III. Der Rechtmäßigkeit der auf rheinland-pfälzischem Landesrecht beruhenden Bescheide vom 3. September 2021 und vom 25. November 2021 steht entgegen der Auffassung des Klägers auch nicht der Umstand entgegen, dass er nicht in Rheinland-Pfalz wohnt und deshalb dem Beklagten die notwendige Verbandskompetenz fehlen könnte. Die Inanspruchnahme des Klägers nach den Vorschriften des Bestattungsgesetzes i.V.m. dem Polizei- und Ordnungsbehördengesetz und dem Landesverwaltungsvollstreckungsgesetz beschränkt sich nicht auf Pflichtige, die in Rheinland-Pfalz wohnhaft sind (vgl. OVG NRW, Urteil vom 20.6.1996 – 19 A 4829/95 –, juris, Rn. 26 ff. zu einem Bestattungsfall). Eine Beschränkung der Landesstaatsgewalt auf das Landesgebiet wird nach allgemeiner Meinung nicht für die Konstellation angenommen, in der es um die Möglichkeit geht, auf den Landesbereich beschränkte Vorschriften wirksam zu vollziehen (vgl. BVerwG, Urteil vom 19.5.1988 – 7 C 37/87 –, BVerwGE 79, 339 und juris, Rn. 12; OVG NRW, Urteil vom 20.6.1996 – 19 A 4829/95 –, juris, Rn. 26 ff.; Oldiges, DÖV 1989, 873, 878). Auch verfassungsrechtlich kann eine generelle Beschränkung der Landesstaatsgewalt dann nicht angenommen werden, wenn es (wie hier) nicht darum geht, die Geltung eines Landesgesetzes – in einer die Staatsgewalt der anderen Bundesländer beeinträchtigenden Weise – über die Landesgrenzen hinaus zu erstrecken, sondern lediglich um die Möglichkeit, das auf den Landesbereich beschränkte Gesetz wirksam zu vollziehen.
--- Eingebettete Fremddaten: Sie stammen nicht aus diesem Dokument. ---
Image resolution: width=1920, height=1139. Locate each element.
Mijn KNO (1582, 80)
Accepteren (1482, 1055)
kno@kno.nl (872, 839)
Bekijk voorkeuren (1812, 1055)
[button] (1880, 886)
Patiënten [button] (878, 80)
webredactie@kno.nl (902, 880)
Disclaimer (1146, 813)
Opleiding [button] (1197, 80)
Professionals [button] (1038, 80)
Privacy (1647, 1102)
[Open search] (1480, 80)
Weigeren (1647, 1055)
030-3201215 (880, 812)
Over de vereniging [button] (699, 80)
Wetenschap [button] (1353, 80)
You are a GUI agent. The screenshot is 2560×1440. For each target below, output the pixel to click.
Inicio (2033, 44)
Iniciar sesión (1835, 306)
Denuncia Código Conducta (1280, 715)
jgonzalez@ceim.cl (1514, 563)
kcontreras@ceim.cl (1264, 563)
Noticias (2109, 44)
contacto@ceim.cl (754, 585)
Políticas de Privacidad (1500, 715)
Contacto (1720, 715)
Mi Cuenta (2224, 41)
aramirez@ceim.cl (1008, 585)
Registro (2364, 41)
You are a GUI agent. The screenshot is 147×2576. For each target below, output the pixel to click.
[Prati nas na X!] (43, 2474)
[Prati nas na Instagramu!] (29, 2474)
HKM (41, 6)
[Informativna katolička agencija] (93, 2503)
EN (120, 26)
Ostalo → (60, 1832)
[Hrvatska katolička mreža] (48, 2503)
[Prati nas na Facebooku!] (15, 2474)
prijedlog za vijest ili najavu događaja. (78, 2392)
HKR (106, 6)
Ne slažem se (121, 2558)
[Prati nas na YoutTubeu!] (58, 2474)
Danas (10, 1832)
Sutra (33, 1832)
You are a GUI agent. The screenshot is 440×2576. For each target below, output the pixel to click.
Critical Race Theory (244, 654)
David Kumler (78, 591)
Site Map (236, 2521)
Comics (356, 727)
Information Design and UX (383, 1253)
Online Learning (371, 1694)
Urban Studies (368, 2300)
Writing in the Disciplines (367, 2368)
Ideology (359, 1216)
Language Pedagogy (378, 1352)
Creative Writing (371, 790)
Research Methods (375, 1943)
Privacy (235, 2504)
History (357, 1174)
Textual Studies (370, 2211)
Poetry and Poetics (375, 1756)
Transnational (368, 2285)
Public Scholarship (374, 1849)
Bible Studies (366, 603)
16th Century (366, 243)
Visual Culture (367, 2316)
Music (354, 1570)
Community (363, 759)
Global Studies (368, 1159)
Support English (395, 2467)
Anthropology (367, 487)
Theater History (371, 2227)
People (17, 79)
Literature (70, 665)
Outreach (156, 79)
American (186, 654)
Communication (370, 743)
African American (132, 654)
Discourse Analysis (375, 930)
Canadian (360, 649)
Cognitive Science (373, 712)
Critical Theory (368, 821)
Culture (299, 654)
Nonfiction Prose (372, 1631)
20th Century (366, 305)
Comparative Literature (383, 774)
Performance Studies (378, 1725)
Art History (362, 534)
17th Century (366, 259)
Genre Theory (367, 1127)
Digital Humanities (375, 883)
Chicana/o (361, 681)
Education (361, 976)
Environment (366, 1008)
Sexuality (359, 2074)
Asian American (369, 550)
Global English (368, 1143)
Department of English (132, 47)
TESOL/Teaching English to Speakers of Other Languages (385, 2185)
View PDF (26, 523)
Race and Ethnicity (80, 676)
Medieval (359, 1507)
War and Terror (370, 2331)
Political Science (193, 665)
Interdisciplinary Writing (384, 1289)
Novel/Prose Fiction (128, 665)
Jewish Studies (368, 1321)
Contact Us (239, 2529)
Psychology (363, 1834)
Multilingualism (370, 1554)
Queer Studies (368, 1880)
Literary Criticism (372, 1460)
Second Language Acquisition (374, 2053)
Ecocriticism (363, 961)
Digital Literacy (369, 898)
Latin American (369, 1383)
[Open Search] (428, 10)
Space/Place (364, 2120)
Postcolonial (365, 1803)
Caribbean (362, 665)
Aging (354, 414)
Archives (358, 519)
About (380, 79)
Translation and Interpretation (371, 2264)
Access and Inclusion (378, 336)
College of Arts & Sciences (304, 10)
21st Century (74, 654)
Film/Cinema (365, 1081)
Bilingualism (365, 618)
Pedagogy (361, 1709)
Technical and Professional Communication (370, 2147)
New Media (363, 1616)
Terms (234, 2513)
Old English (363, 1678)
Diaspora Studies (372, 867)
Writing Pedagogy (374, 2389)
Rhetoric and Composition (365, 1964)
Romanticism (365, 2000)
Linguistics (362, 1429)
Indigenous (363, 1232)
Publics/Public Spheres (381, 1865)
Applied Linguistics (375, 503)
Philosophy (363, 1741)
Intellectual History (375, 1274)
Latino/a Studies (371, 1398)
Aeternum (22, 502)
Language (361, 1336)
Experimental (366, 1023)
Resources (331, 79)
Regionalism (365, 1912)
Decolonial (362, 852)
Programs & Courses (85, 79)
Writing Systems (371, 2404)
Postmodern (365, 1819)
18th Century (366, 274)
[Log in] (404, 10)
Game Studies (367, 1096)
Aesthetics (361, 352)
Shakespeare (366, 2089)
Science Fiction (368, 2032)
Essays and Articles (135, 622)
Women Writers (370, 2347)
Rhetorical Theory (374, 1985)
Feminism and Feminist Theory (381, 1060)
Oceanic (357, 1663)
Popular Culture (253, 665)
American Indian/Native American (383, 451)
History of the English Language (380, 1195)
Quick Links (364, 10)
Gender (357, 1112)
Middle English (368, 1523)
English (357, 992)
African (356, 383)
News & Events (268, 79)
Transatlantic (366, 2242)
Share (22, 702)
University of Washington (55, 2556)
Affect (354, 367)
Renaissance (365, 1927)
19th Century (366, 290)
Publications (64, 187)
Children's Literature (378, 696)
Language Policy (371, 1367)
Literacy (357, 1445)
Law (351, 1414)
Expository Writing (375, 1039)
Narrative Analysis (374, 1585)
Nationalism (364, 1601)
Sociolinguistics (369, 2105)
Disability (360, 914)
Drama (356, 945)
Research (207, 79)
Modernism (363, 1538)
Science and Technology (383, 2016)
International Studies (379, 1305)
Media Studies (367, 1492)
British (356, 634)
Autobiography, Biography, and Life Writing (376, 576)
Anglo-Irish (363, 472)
Ein im Landesbereich wurzelnder Regelungsgegenstand, der für den Vollzug und die Verwirklichung Landesgrenzen überschreitende Auswirkungen entfalten kann, ist hier dadurch gegeben, dass der die Bestattungspflicht auslösende Tod des Halbbruders in Rheinland-Pfalz eingetreten ist und der Kläger daher Handlungen zur Erfüllung seiner Bestattungspflicht in Rheinland-Pfalz bewirken musste.

Die Kostenentscheidung folgt aus § 154 Abs. 1 VwGO.

Der Ausspruch über die vorläufigen Kosten des Urteils hinsichtlich der Kosten beruht auf § 167 VwGO i.V.m. §§ 708 ff. ZPO.

B e s c h l u s s der 3. Kammer des Verwaltungsgerichts Mainz vom 19. Juli 2023

Der Streitwert wird auf 2.995,14 € festgesetzt (§ 52 Abs. 1, 3 GKG). Für die Grundverfügung vom 3. September 2021 wurden die genannten geschätzten Kosten der Ersatzvornahme und zusätzlich für den Kostenerstattungsbescheid der dort festgesetzte Betrag in Höhe von 1.324,78 € in Ansatz gebracht.